-- Records supplied follows --

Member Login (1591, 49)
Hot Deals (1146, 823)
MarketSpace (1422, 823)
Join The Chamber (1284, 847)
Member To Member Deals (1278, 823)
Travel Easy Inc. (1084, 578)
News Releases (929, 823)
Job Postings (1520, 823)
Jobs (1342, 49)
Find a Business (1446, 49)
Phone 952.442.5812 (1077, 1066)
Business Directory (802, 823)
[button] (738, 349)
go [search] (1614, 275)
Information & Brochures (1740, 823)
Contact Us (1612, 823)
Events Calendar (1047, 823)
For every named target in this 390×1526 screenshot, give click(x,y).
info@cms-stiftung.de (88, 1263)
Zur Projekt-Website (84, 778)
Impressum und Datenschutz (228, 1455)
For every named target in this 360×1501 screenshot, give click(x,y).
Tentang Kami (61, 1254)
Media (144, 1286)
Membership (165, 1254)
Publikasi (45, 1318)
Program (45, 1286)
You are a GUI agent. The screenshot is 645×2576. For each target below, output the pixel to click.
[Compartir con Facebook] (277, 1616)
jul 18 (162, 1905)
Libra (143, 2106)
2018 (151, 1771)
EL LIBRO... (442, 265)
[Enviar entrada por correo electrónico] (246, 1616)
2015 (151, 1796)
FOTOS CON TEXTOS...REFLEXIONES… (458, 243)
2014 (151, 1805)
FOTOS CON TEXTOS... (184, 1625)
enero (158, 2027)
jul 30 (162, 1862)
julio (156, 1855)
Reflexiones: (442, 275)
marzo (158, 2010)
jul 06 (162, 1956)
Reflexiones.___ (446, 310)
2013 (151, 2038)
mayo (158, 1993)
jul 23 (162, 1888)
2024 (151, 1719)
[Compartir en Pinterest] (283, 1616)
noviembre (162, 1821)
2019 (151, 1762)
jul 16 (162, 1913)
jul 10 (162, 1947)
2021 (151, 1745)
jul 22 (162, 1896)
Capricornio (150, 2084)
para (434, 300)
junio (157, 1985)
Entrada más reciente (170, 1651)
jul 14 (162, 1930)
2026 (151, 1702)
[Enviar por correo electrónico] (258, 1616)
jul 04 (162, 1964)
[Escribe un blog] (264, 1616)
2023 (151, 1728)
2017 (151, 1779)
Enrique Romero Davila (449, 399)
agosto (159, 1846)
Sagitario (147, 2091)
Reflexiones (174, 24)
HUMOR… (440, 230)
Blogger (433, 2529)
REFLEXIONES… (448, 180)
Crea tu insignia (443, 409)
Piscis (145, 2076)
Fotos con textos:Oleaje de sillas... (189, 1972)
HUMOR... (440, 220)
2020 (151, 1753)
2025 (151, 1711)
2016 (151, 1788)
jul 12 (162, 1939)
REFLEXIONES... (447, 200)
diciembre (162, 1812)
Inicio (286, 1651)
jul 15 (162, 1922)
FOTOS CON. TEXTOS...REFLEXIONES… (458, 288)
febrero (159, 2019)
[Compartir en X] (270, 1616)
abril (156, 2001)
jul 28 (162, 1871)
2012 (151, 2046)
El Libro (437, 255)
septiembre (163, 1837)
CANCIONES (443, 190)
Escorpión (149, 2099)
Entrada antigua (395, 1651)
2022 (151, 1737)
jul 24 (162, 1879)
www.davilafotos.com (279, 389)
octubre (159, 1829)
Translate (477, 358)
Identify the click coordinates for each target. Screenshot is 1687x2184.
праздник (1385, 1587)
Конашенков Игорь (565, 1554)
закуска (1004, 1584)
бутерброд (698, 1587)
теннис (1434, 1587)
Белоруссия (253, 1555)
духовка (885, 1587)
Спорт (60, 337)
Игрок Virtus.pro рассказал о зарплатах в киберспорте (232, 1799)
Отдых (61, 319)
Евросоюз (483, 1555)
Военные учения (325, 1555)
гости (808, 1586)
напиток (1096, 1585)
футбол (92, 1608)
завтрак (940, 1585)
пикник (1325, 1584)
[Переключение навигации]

-- Records supplied concluded --

#### Exercise objective:
What you give back should be exactly the lines of the data above from the line with "2014 (151, 1805)" through the line with "2024 (151, 1719)", both of those included, and nothing more.

#### Result of this exercise:
2014 (151, 1805)
FOTOS CON TEXTOS... (184, 1625)
enero (158, 2027)
jul 30 (162, 1862)
julio (156, 1855)
Reflexiones: (442, 275)
marzo (158, 2010)
jul 06 (162, 1956)
Reflexiones.___ (446, 310)
2013 (151, 2038)
mayo (158, 1993)
jul 23 (162, 1888)
2024 (151, 1719)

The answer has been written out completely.